I managed to not bring the cable that connects my camera to my laptop so I cannot post any of my pictures yet but will cull through them and post a lot ASAP. We're taking a mid-day break right now, but we're spending our day at the Denver Museum of Art where I've been able to shoot a lot of extremely interesting pieces and installations.
This one became an instant favorite of mine, "Fatherhood" by Wes Hempel, who took inspiration from Renaissance paintings of the Madonna with Child and attendant little cherubs to create a tribute to masculine nurturing and care.
But the most amazing show isn't inside the Museum but outside, watching a massive repair and refinishing job being done to the Museum's three year old new wing. Designed by uberhot architect Daniel Liebeskind, the roof has failed already and a crew of highly skilled construction workers is working on 45 degree angle surfaces high above ground , hanging from safety lines and moving heavy equipment in a kind of slow-motion ballet that's amazing to watch.

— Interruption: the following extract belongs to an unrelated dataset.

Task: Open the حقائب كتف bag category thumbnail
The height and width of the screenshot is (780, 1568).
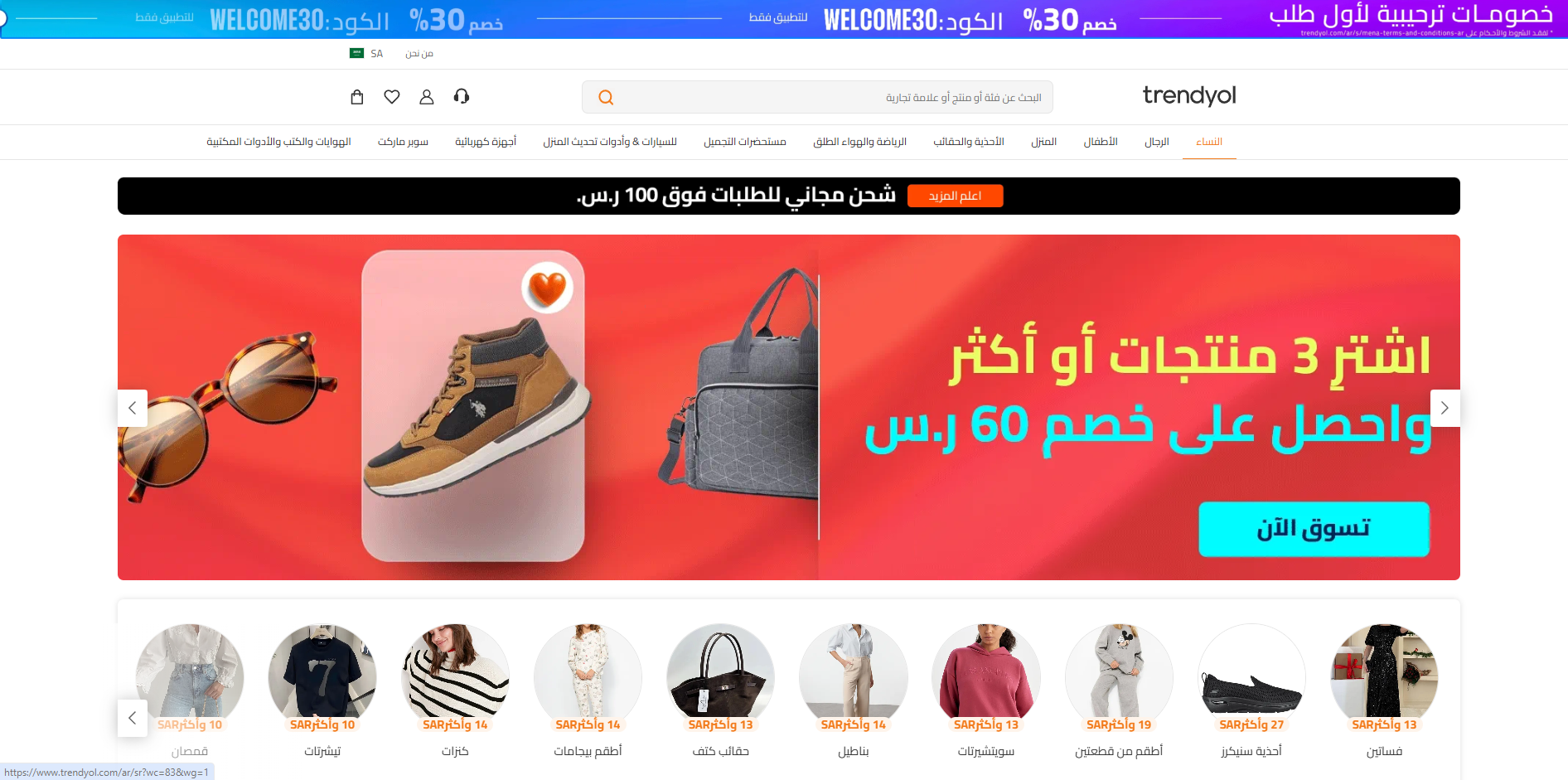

We're headed back to the Museum--more soon!
Tuesday, June 16, 2009
We're off early tomorrow morning, flying to Denver. We'll rent a car and drive about two hours due west to Keystone, home of the Keystone Resort and Conference Center where Fritz is presenting a workshop at a big teachers' conference Thursday morning. When that's done, we'll drive back to Denver, visit family, friends and sight see for two days, flying home on Saturday.
I have a birthday coming up in two weeks. On Saturday Fritz said he’d come across something on the web and wondered if I’d like it as a birthday gift:
You Are Cordially Invited to An 18th Century Evening in Portsmouth
Enjoy an historic performance of George Frederic Handel's acclaimed Water Music, originally performed on a barge on the River Thames for King George I in 1717, recreated aboard the Gundalow on the Piscataqua River by a 14-piece chamber orchestra.
Savor authentic 18th century fare as it is served in Pitt Tavern, built c. 1766, on the grounds of Strawbery Banke Museum. The delicious dinner will feature hearth biscuits, cranberry glazed oven roasted duck, tourtière, and conclude with scrumptious colonial desserts.
Date: Tuesday, June 30th - no rain date
Time: Concert - 7:00pm at the Gundalow
First Dinner Seating - 5:30pm at Pitt Tavern - Second Dinner Seating - 8:00pm at Pitt Tavern
I loved the idea--above and beyond the fact that duck is one of my favorites, the outdoor concert on the water and the old tavern setting for dinner sound delightfully romantic, so I said yes right away. We went online and made the reservations.
Oh, gundalows are part of the local history, freight barges based on 17th and 18th century Dutch canal boats whose masts were hinged so they could be lowered to allow them to pass under bridges. The New Hampshire gundalows were workhorse vessels of shallow draft, wide of beam, capable of carrying a lot of cargo from the docks of Portsmouth to towns and cities up the Piscataqua River, the Great Bay and the various other rivers that drained into it.
I went to Raymond Building Supply on Saturday for some pressure treated 2x4 and decking planks for a small bridge over a drainage culvert. Each of the pieces of wood had a small tag stapled onto one end that said “Lifetime Guarantee.” That made me wonder, and not for the first time, what or whose lifetime?
Is it my lifetime, the purchaser’s lifetime? But how can that be fixed since if I buy the wood at age 20 I may reasonably be expected to live another 60 years, whereas if I buy it at age 50 my anticipated lifetime half that.
Is it the lifetime of the piece of wood? If it rots, breaks, splits or fails in some way, and you go back to the lumber yard asking for a replacement because you have a lifetime guarantee, what happens if the salesman says, “oh, sorry, it’s twelve years old and the lifetime of this board is ten years”? If so, who determines what the lifetime of a piece of wood is? And if someone has, why isn't it printed on the guarantee label?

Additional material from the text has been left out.